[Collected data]
################

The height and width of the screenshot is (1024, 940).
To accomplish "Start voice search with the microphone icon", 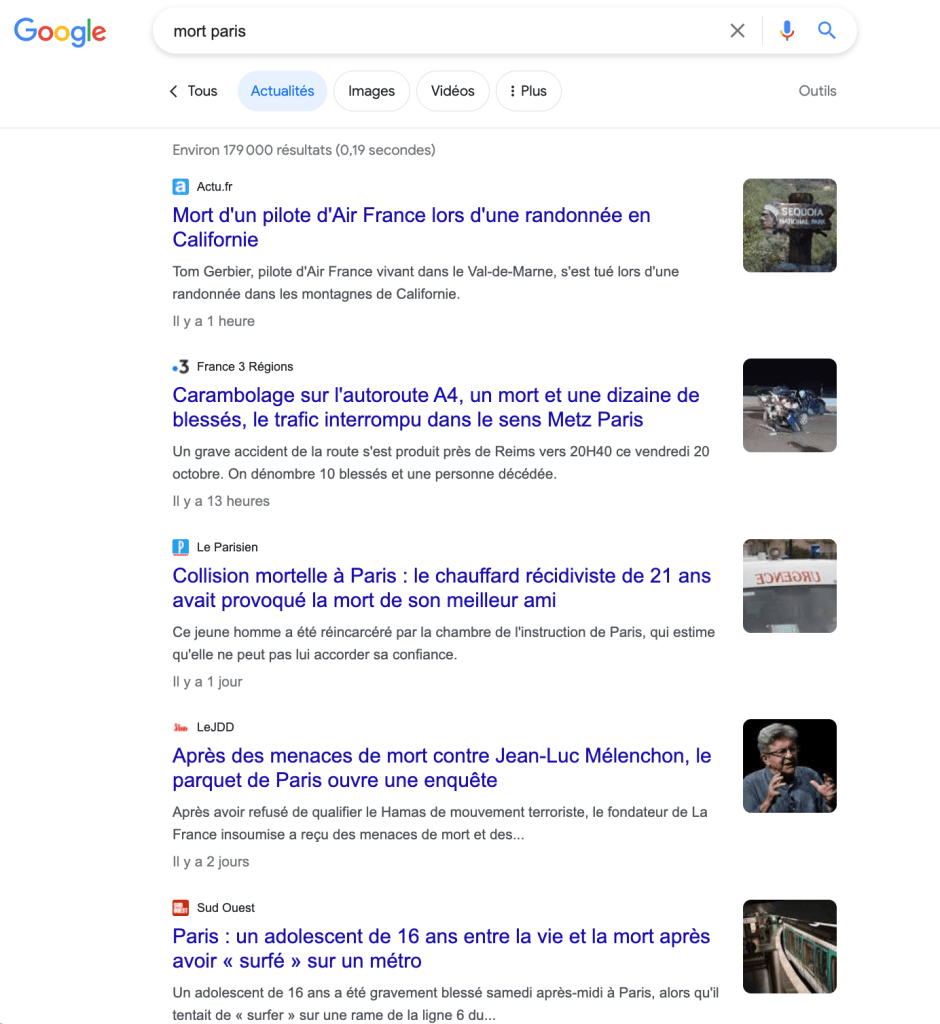I will coord(787,31).
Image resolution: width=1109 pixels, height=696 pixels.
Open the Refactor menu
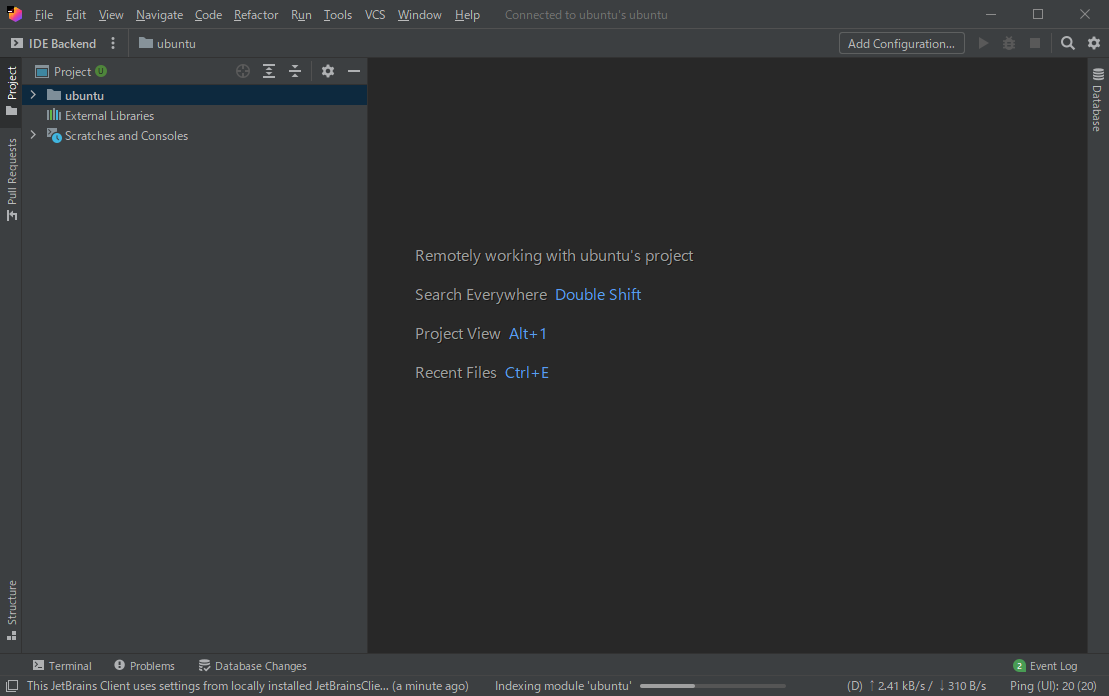[256, 15]
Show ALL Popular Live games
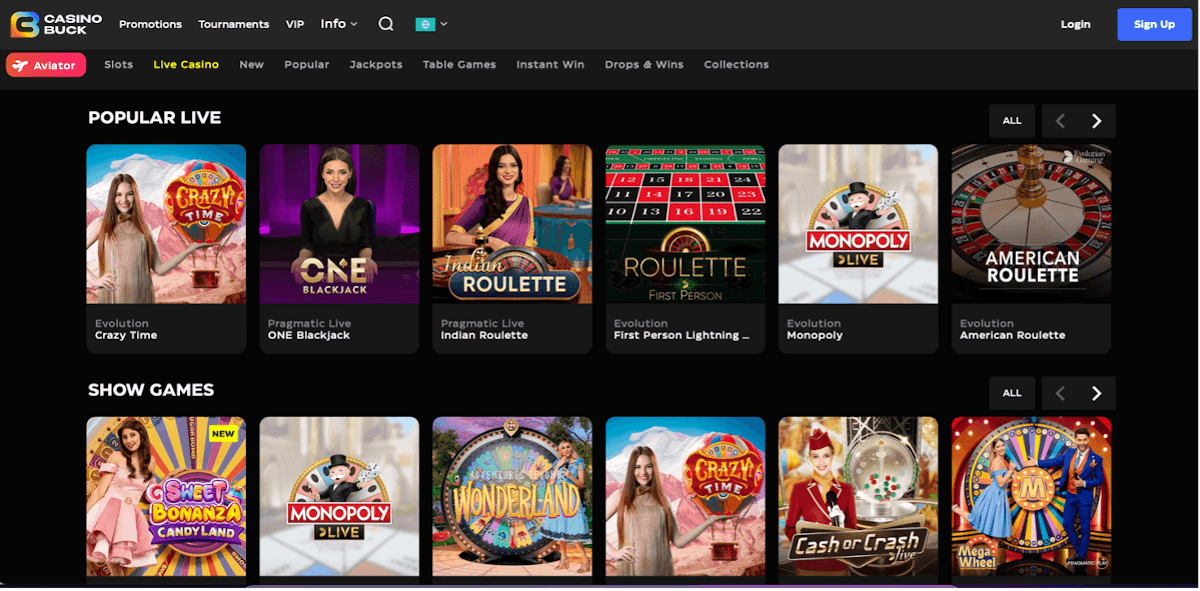 pyautogui.click(x=1012, y=121)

################

▶ _TASK DIRECTIONS_: Go through the entries above and count the lines containing the word "height"; give only that count.

▶ _EXERCISE RESULT_: 2